Monday, April 4, 2011

Getting it Write

For months I've been trying to write a character description for Tawny Lester from Monstrous. I've never written a character quite like her before, and I had been struggling to get it right. I tried it multiple ways and nothing worked. Writing it in the first person didn't feel right. Using her clothes to describe her would have worked if I hadn't gotten stuck on her coat. Doing a simple here she is, this is what she looks like felt to staged.

I don't usually write in the third person, but since I'd tried everything else I finally decided to give it a try despite the fact that the actual story was in the first person. Here's what I came up with. If you have an opinion or suggestion please post it in the comments. It will be greatly appreciated.
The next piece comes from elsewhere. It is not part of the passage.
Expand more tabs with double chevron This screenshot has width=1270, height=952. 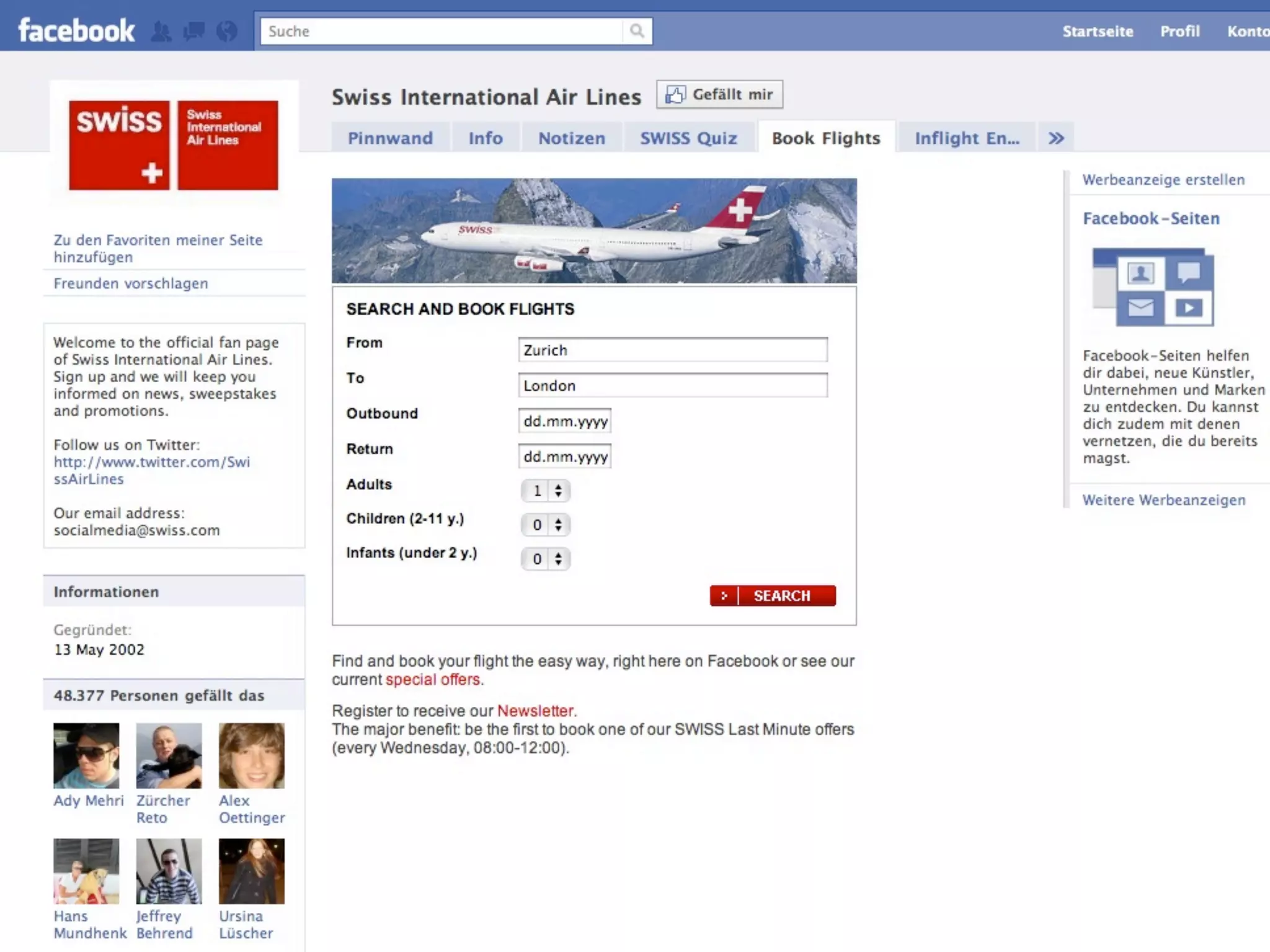pyautogui.click(x=1056, y=138)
At first glance she looked normal enough. She was short and skinny, but she still had muscle on her bones and that was more than some could say. Two years ago she had been accused of being pale and pasty looking, but no one said that about her now. Now they’d just glance over her sun burned and weathered skin and nod as if to say “you earned it didn’t you?” She’d look back at them for a moment, expressionless, uncaring as if to say “why should I care what you think?” Then she’d move on.
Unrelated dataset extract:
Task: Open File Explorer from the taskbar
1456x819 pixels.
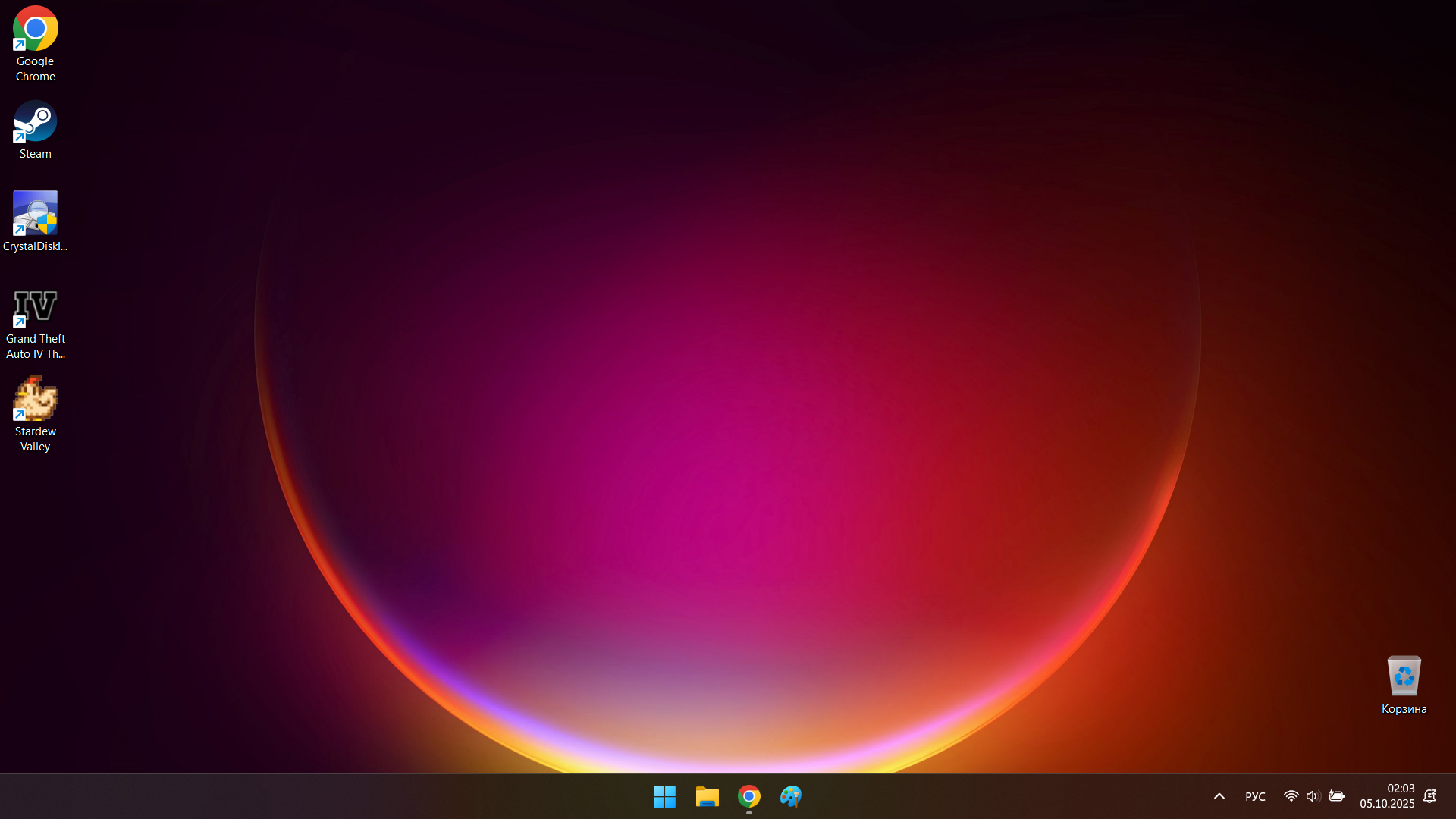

In short on the surface at least she was just like everyone else: older than she was and too tired to care.

But there was something about her that made them uncomfortable, but they couldn’t put their finger on it. It could have been the reflective sun glasses that no one had ever seen her take off. It might have been the black scarf perpetually draped over her hair. Then again it may have been the fact that her clothes matched or that her knee high lace up black boots had heels.

There wasn’t anyway to tell for sure. Maybe it was all that. Maybe it was none of that. Maybe it was that a part of them suspected what she already knew: there was something horribly wrong with Tawny Lester, and she was fine with it.


- Aaron

1 comment:

Bethany Robison said...

I liked it! My two favorite lines:
* Now they’d just glance over her sun burned and weathered skin and nod as if to say “you earned it didn’t you?”
* Maybe it was that a part of them suspected what she already knew: there was something horribly wrong with Tawny Lester, and she was fine with it.

It's at the very least a fun character study, and I personally prefer to read books in 3rd person. Thanks for sharing!